We acknowledge that some of the observed variation in bacterial density was caused by variation in the specimen acquisition technique, as we were unable to determine whether the clinical nursing staff perfectly adhered to prescribed specimen acquisition protocols. In addition, we found that skin flora and common contaminants were present in low-density specimens. We do note that the hospital protocol at the University of Michigan dictates that nursing staff perform and informal quality control check by verifying the presence of fecal soilage after rectal swab collection, which we verified immediately prior to specimen processing. We also evaluated for systematic differences between nursing staff in different hospital units, and for significant differences between technically challenging rectal swabs acquired from mechanically ventilated patients and found no evidence of systematic bias in these indirect analyses. Despite this limitation, these rectal swab specimens predicted the onset of infection with both bacterial density and community composition.
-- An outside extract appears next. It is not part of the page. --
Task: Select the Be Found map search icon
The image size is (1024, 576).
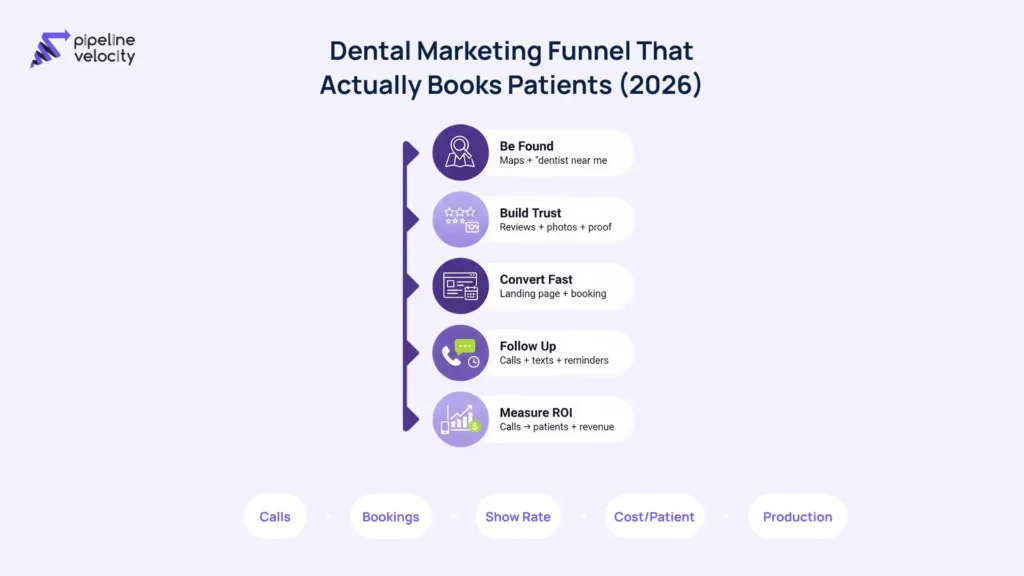Action: 460,152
The differences in community composition between infected and uninfected patients were not driven by sequencing contaminants or skin flora but rather by enteric organisms, including gram-negative organisms that matched distal clinical isolates and known probiotic Lactobacillus bacteria [56, 57]. Given that the same set of rectal swabs predicted the onset of infection when characterized by both bacterial density and community composition, we believe that it is unlikely that the observed variation is due solely to the specimen acquisition technique.
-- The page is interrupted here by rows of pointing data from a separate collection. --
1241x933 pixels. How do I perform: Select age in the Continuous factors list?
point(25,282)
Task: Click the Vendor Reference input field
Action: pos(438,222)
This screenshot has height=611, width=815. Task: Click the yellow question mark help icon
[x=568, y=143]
Some studies have questioned the use of rectal swab specimens for the characterization of gut microbiota by demonstrating that temporally discordant fecal and rectal swab specimens have discordant gut microbiota [67]. Those results are inconsistent with other studies, which show concordance between rectal swab and fecal specimens in hematology-oncology patients [11], critically ill patients [74], and healthy outpatients [9, 10]. Our group and others have shown that gut microbiota undergo rapid and temporally dependent changes in hospitalized patients [15, 75, 76]; therefore, the finding that temporally discordant samples show large differences in observed microbiota is unsurprising. This study adds to the growing body of literature demonstrating the clinical utility of rectal swab specimens for the characterization of gut microbiota, and we replicate findings that admission rectal swabs are predictive of infection and outcomes in ICU patients [64, 77].
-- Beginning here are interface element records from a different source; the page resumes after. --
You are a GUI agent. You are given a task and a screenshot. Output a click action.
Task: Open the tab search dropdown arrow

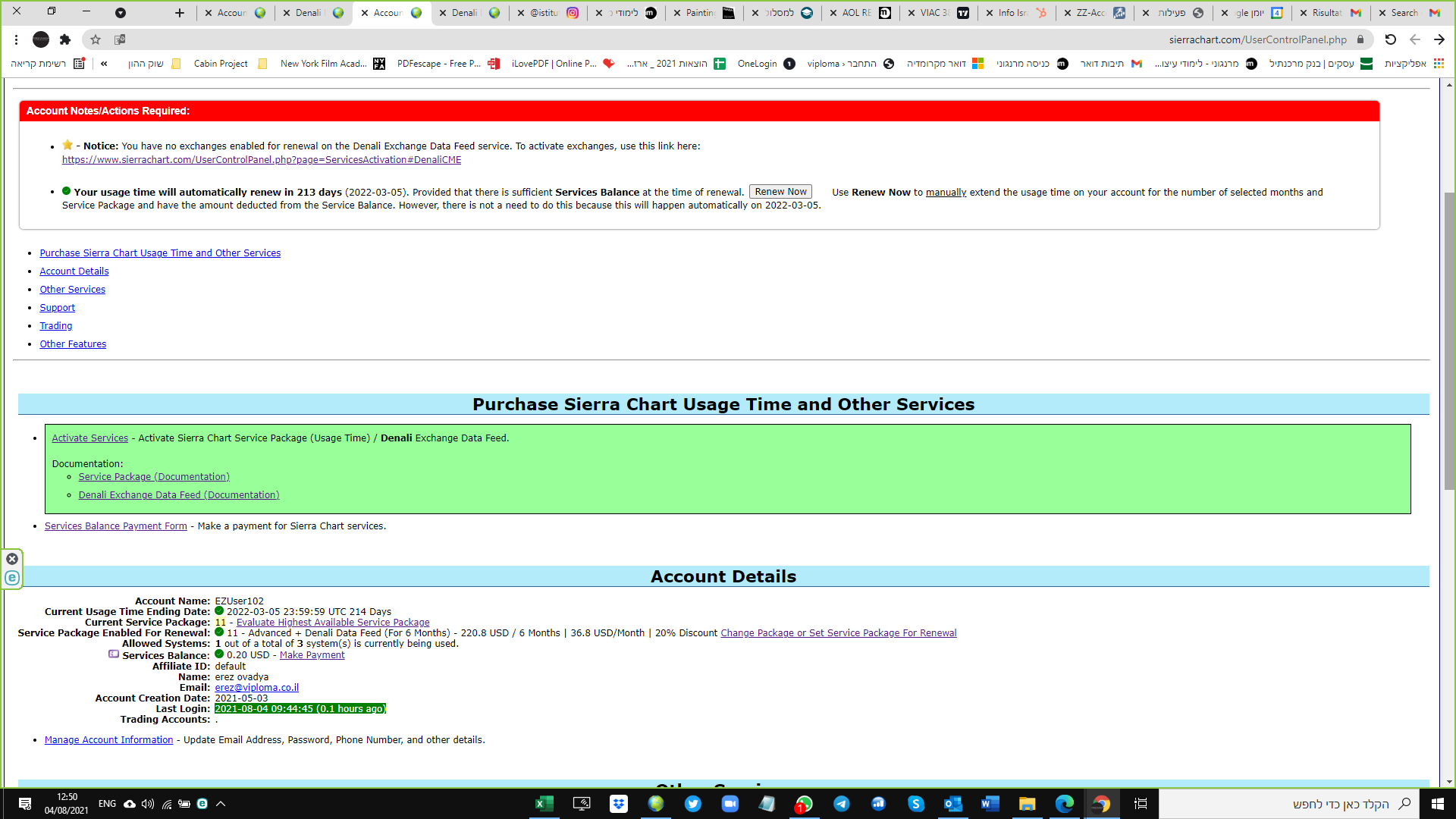[121, 13]
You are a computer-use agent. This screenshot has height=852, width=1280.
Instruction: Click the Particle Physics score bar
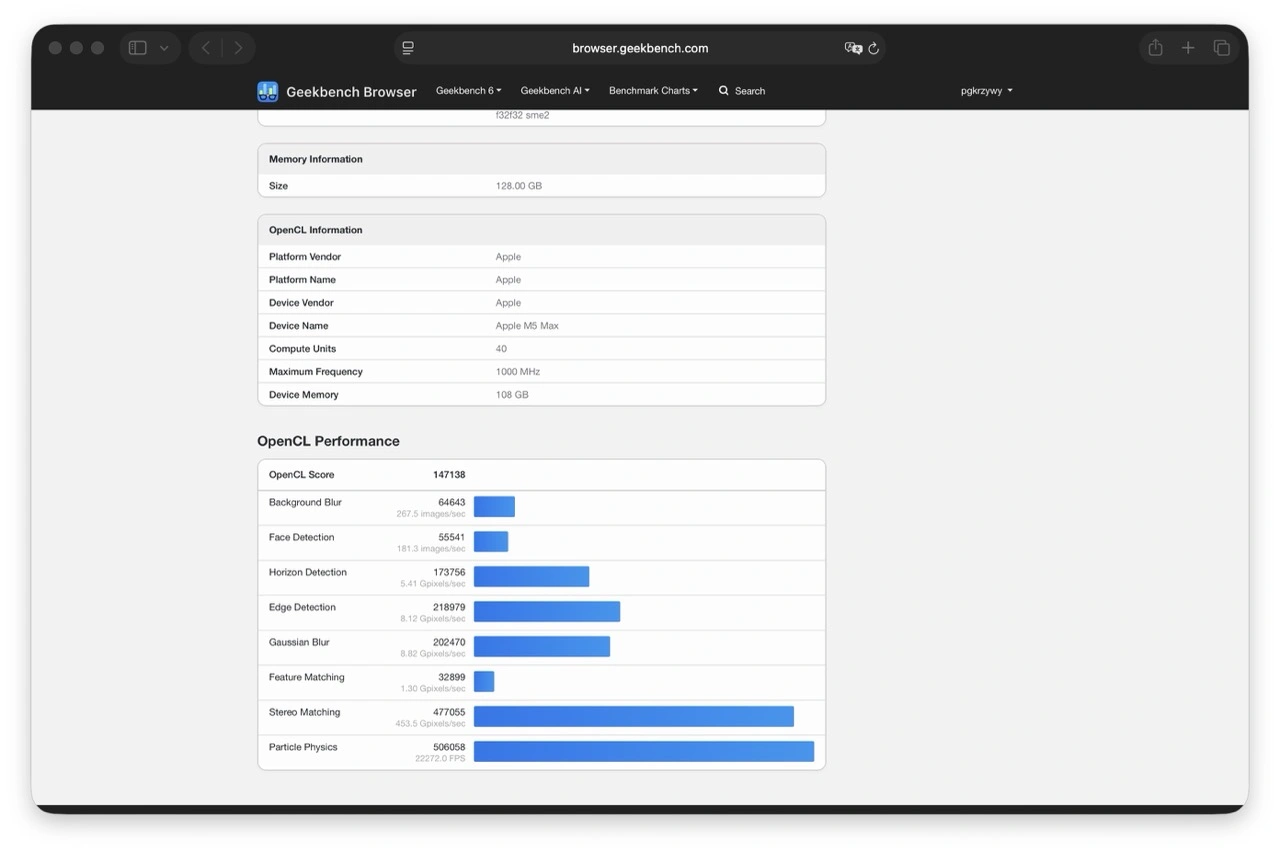(643, 752)
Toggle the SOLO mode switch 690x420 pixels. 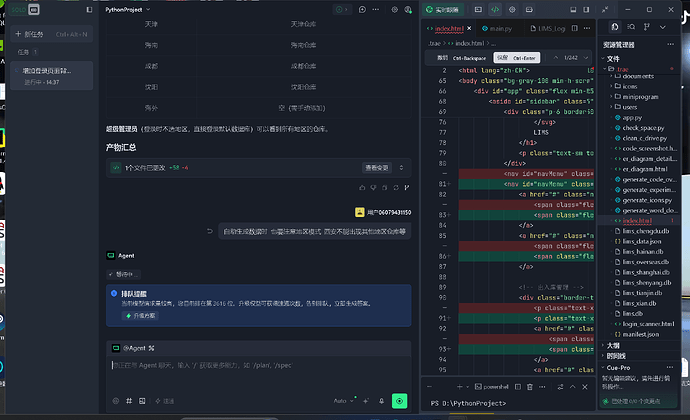(x=25, y=9)
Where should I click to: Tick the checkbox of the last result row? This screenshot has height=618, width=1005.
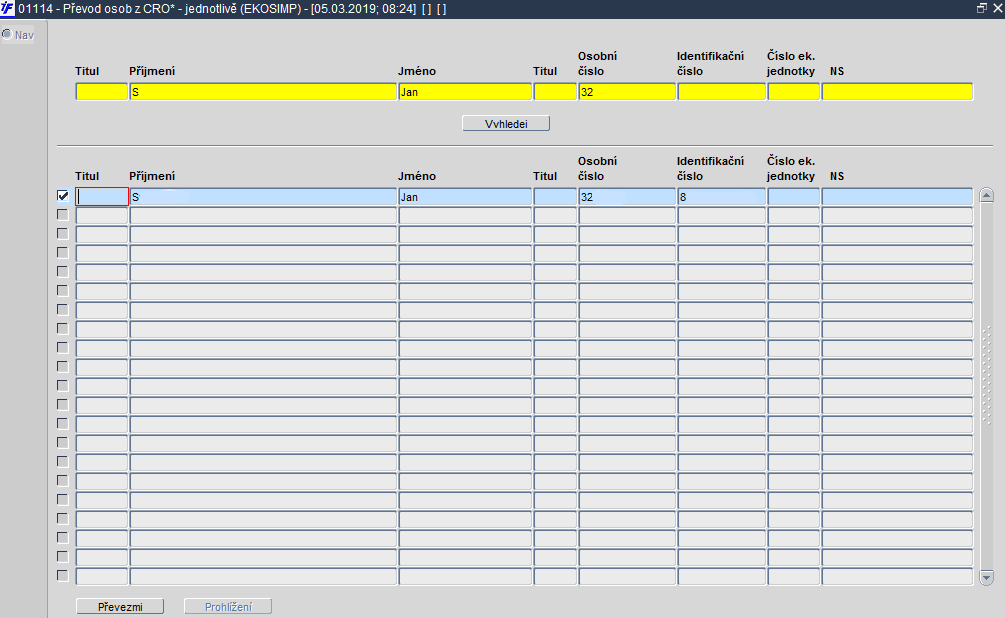click(63, 576)
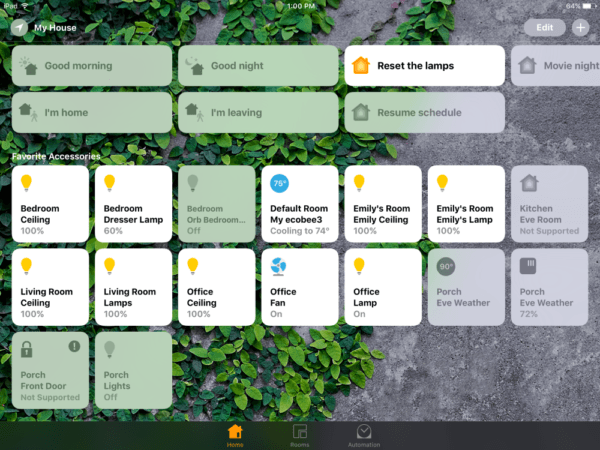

This retrospective cohort study using a convenience sample of rectal swabs has limitations that should prompt further validation and study. As a single-center study, our results may not be generalizable beyond the observed cohort. We quantified bacterial density using DNA quantification of individual timepoints, which cannot reliably distinguish living bacteria from dead bacteria or describe the dynamic variation in bacterial density throughout hospitalization. We also could not reliably record the mass of fecal material present on our rectal swab specimens or normalize the bacterial density of rectal swabs to the mass of fecal material on those swabs. Despite these limitations, which should obscure any clinically meaningful associations, we were able to detect significant associations between bacterial density, clinical covariates, and infection-free survival.

Conclusions

Population density is a fundamental parameter in understanding the health and function of any ecosystem, but has largely been ignored in the study of the gut microbiome. Here, we demonstrate the methodological, biological, and clinical importance of bacterial density quantification. Our findings should prompt further study of this fundamental parameter of the gut microbial ecosystem.